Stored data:
══════════════════════════════

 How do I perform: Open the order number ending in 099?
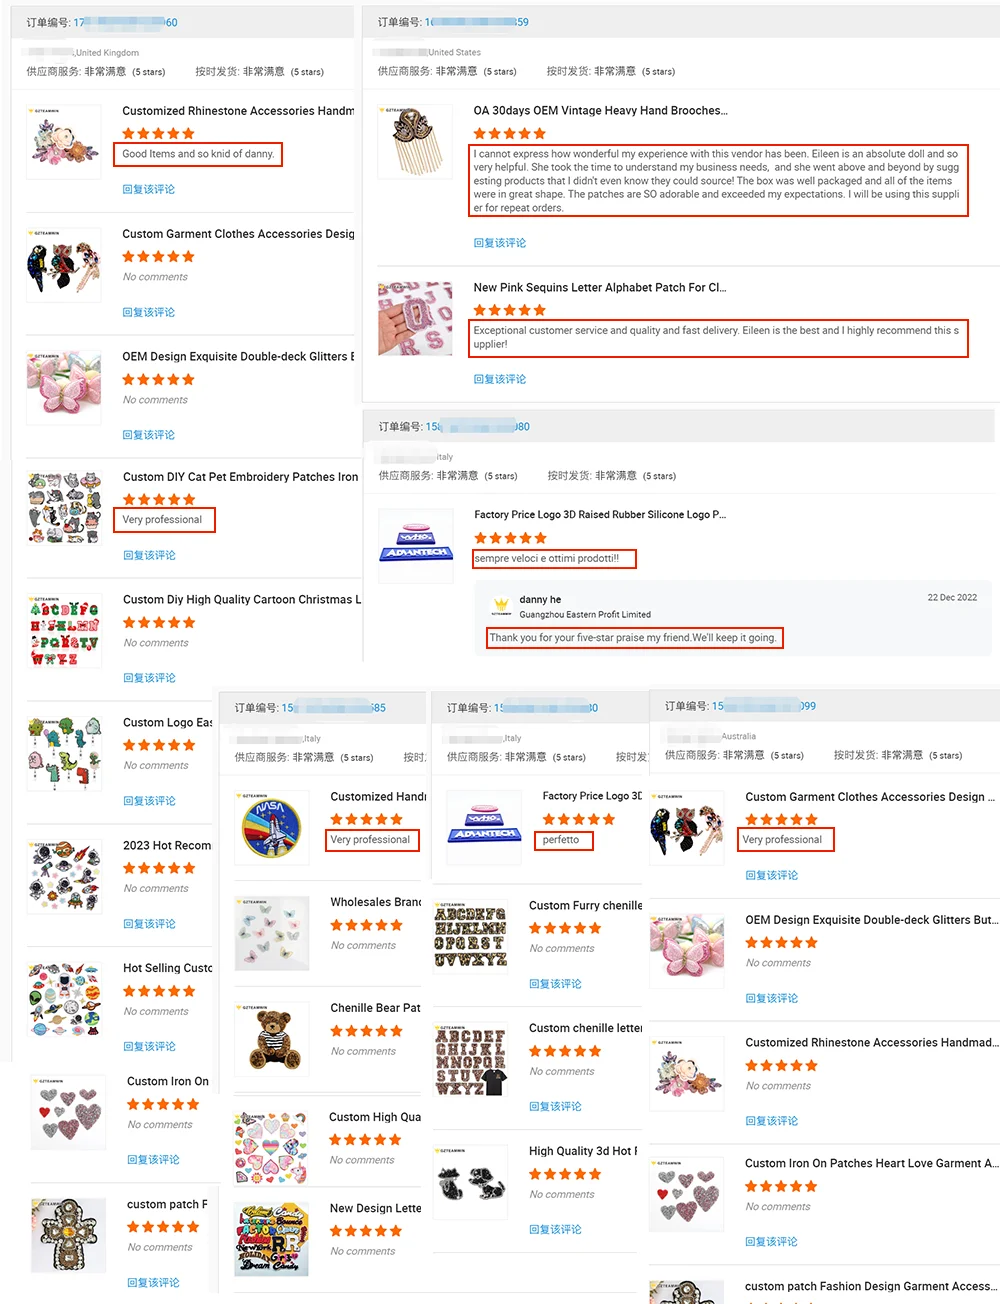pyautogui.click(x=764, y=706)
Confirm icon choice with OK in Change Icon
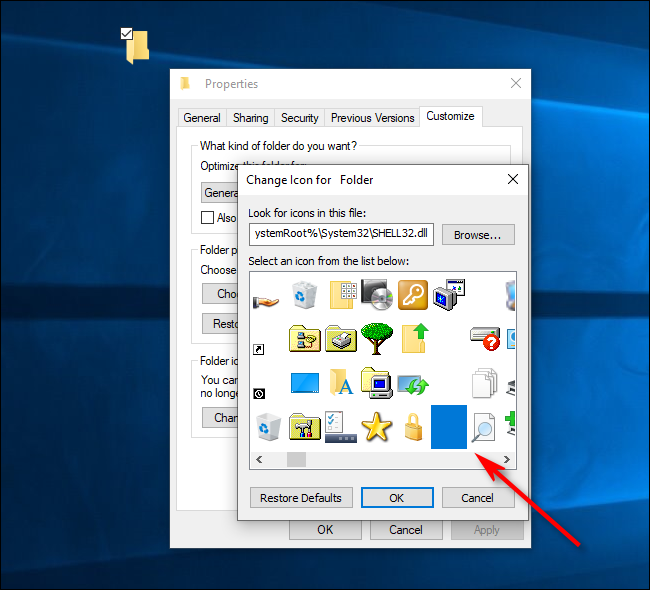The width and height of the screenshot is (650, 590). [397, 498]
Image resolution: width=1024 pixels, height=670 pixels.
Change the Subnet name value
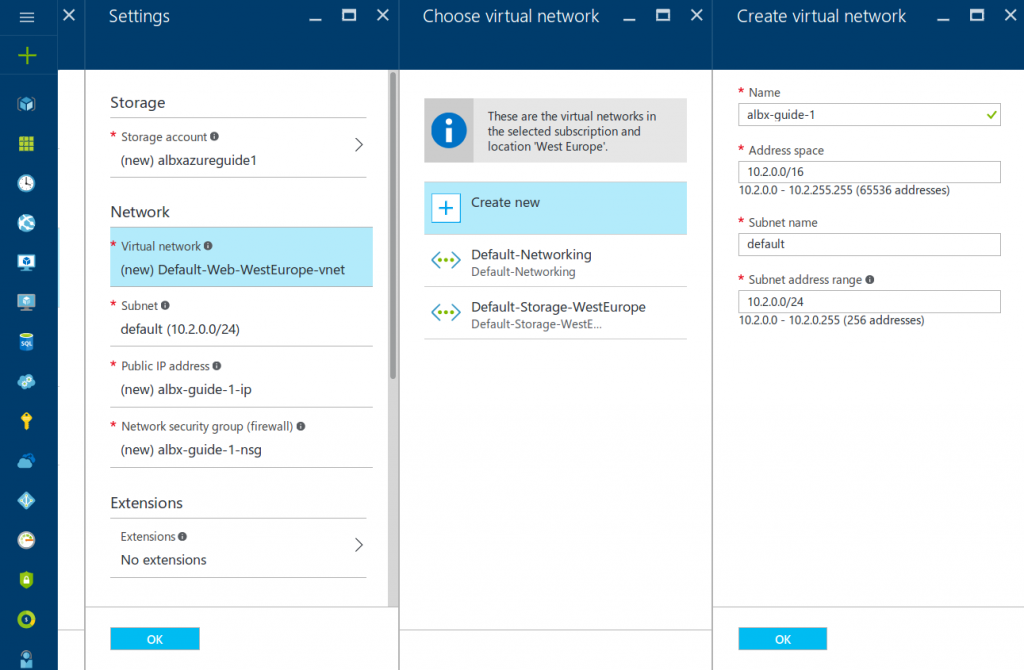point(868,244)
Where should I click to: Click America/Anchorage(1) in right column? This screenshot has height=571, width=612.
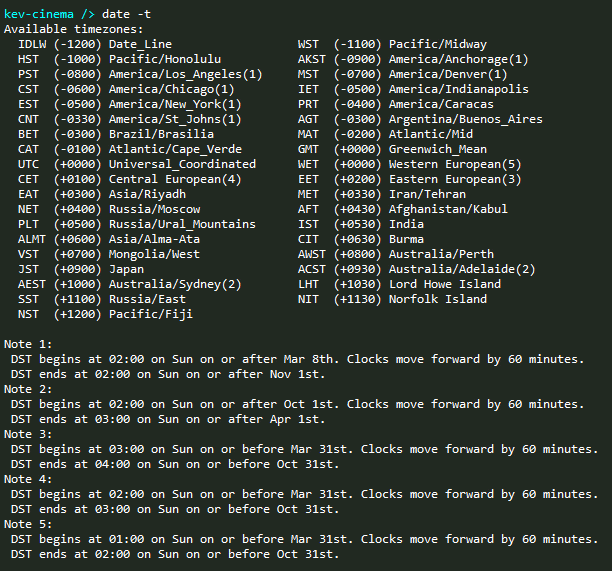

══════════════════════════════

=== EXERCISE DESCRIPTION ===
Once you find the line that contains "Change the Subnet name value", give it again along with every later line through the end of the data, word for word, minus the pictures.

=== RESPONSE FOR THIS EXERCISE ===
Change the Subnet name value
point(868,244)
Where should I click to: Click America/Anchorage(1) in right column? This screenshot has height=571, width=612.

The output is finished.